Key steps to implementing a successful PET program
There are several essential components required to run a successful positron emission tomography (PET) cardiac imaging program. Cardiovascular Business spoke with Erin R. Stevens, CNMT, NCT, director of nuclear medicine at Oregon Heart Center, to learn more about this topic; she spoke on this topic at the American Society of Nuclear Cardiology (ASNC) 2024 meeting.
Stevens shared insights from her experience and provided practical advice for institutions looking to implement or improve PET programs.
There is an increasing number in hospitals now adding PET to either use as dedicated systems for cardiac nuclear imaging, or dual use with oncology.
Stevens emphasized the importance of a collaborative team, noting that involvement from technologists, physicians and administrators is crucial for any program's success.
"Being a technologist and doing the meat of the procedure, it's important to have a technologist champion alongside a physician champion," she said, highlighting the need for multidisciplinary input to ensure a smooth workflow and effective patient care.
She said the biggest takeaway from her presentation was the need to get technologists involved and having both a technologist and physician champion for the program will go a long way for getting buy in to start a new PET program.
For centers considering launching a PET program, Stevens recommended careful research, collaboration and conducting site visits.
"Doing site visits is a big thing," she said, recommending that institutions see firsthand how different PET systems function and learn best practices from existing programs. She also stressed the value of consulting with both physicians and technologists who have already implemented PET to avoid common pitfalls.
Unique PET workflow using rubidium-82
Stevens' center uses a rubidium-82 (Rb-82) generator for its perfusion imaging radiotracer, which comes with specific challenges. Unlike technetium used in single-photon emission computed tomography (SPECT) that has a longer half life so is more forgiving in cases of patient movement or breathing, rubidium decays rapidly and requires strict attention to timing. Rb-82 has a half life of only 75 seconds.
"If you're not paying attention to what you're doing, or if your patient moves, it's not just a re-scan, it's a re-injection," she said. "It’s very compartmentalized, and having everything ready to go when you're imaging is going to save you from making errors."
To manage this, technologists need to focus closely on their patients and the process, ensuring that both the rubidium infusion system and camera are ready to go.
Rubidium's short half life means that the entire workflow must be tightly coordinated. Stevens explained that having everything prepared and ready to go before initiating imaging is essential to avoid delays or errors.
Where a SPECT procedure may take three to four hours for same-day rest and stress imaging, combined Rb-82 PET are compressed into about 25 minutes she said.

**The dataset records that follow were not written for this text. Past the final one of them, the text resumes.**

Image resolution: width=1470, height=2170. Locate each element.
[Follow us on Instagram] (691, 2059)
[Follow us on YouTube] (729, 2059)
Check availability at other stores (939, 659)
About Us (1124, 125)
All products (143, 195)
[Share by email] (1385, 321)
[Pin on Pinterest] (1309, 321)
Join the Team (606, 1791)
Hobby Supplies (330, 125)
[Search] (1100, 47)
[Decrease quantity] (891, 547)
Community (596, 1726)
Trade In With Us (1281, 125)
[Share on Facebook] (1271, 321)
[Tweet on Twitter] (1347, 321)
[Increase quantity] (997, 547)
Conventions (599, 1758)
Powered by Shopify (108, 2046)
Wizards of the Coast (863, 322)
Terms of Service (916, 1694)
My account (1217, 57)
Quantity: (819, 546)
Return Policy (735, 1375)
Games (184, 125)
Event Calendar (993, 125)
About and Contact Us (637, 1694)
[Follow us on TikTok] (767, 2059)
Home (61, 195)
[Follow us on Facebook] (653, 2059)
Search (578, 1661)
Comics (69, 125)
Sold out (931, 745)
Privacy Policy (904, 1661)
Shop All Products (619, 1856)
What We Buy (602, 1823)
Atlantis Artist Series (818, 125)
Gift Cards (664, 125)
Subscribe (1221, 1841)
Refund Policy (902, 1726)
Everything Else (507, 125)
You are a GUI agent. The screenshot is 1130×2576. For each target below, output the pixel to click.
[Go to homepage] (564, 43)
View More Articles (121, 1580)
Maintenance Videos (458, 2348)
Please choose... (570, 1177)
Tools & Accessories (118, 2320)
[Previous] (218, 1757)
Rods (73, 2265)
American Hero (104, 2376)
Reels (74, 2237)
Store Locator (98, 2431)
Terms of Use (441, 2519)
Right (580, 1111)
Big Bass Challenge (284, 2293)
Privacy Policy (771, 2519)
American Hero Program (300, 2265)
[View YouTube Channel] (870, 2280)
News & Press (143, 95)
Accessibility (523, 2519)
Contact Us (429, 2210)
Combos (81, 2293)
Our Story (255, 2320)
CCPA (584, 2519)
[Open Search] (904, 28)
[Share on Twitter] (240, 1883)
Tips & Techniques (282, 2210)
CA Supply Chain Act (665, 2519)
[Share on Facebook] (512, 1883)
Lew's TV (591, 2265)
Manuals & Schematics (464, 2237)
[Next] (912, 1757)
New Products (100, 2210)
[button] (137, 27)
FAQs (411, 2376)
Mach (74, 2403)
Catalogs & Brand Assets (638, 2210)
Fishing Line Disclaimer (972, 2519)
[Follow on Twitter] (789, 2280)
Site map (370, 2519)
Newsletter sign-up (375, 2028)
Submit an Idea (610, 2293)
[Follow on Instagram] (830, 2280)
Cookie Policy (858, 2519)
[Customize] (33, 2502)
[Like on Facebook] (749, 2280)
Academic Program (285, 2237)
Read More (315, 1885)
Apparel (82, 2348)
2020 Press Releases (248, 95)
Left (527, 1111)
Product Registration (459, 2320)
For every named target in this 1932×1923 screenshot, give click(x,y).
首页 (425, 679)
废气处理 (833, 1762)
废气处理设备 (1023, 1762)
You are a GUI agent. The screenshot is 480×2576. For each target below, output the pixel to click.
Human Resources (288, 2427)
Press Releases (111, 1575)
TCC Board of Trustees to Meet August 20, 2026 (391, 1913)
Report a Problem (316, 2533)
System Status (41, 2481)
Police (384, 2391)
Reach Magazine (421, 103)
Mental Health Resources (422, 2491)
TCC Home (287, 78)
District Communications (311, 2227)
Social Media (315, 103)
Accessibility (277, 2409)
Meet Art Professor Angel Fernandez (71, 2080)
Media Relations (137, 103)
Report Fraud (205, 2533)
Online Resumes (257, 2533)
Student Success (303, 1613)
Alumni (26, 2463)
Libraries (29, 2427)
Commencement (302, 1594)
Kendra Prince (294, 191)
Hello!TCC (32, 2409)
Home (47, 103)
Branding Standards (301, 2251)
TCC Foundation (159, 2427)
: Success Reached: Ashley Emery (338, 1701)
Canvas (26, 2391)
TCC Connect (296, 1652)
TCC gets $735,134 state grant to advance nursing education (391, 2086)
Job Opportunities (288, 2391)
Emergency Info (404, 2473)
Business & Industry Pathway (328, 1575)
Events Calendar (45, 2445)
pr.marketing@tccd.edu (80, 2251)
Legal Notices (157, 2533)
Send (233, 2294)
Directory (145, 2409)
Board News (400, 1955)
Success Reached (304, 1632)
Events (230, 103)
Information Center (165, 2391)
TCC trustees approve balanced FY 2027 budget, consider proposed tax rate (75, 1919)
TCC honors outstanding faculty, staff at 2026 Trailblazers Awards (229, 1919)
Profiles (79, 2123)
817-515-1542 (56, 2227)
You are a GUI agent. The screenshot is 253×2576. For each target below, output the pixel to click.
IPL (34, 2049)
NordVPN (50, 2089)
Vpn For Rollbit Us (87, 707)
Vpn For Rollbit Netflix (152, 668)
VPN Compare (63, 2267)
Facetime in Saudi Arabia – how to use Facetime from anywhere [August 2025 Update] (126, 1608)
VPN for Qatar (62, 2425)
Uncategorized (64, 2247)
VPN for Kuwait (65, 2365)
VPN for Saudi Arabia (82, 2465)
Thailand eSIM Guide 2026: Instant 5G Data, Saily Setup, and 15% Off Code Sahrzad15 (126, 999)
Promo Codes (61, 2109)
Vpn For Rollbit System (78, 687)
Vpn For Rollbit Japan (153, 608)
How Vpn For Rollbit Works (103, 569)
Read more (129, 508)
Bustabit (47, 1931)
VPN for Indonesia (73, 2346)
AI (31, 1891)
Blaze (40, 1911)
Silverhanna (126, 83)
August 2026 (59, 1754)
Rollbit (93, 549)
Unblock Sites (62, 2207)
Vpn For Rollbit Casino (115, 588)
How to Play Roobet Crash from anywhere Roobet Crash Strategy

One of the significant benefits of rubidium is the convenience of having a generator on-site, reducing reliance on daily shipments. However, the generator's decay over six weeks presents unique scheduling considerations. Stevens noted that, as the generator ages, it becomes harder to obtain the required doses used for larger patients, necessitating adjustments to the imaging schedule.
"The last week and a half, you're not going to get the amount you need, so you won’t scan heavier patients that week," she explained.
She has an older PET system and she bases dose calculations based on patient weight. She uses a window of 30 millicuries to a maximum of 60.
"When I have a very fresh generator and I have a patient that's got a very large BMI, they're going to get 60 millicuries and that gives me a better quality image. But as the generator ages and you're getting towards the end of life, you're not going to be able to get that minimum amount that you want."
She said newer PET systems enable the use of lower doses.
Training and transitioning from SPECT to PET
Centers converting from SPECT to PET, or those where technologists switch between the two modalities, face additional challenges. Stevens emphasized the importance of thorough training, particularly given the current shortage of nuclear medicine technologists. She advised advocating for sufficient training time, both from application specialists and through peer-to-peer learning, to ensure technologists are confident in both PET and SPECT imaging.
Starting a PET program requires careful planning for radiation safety, staffing and workflow changes. Stevens highlighted the need for a shielding plan, updates to the facility’s radioactive materials (RAM) license, and new quality control protocols for the rubidium infusion system. Additionally, successful PET programs must involve everyone who touches a PET order, from technologists to schedulers, billing staff and insurance representatives.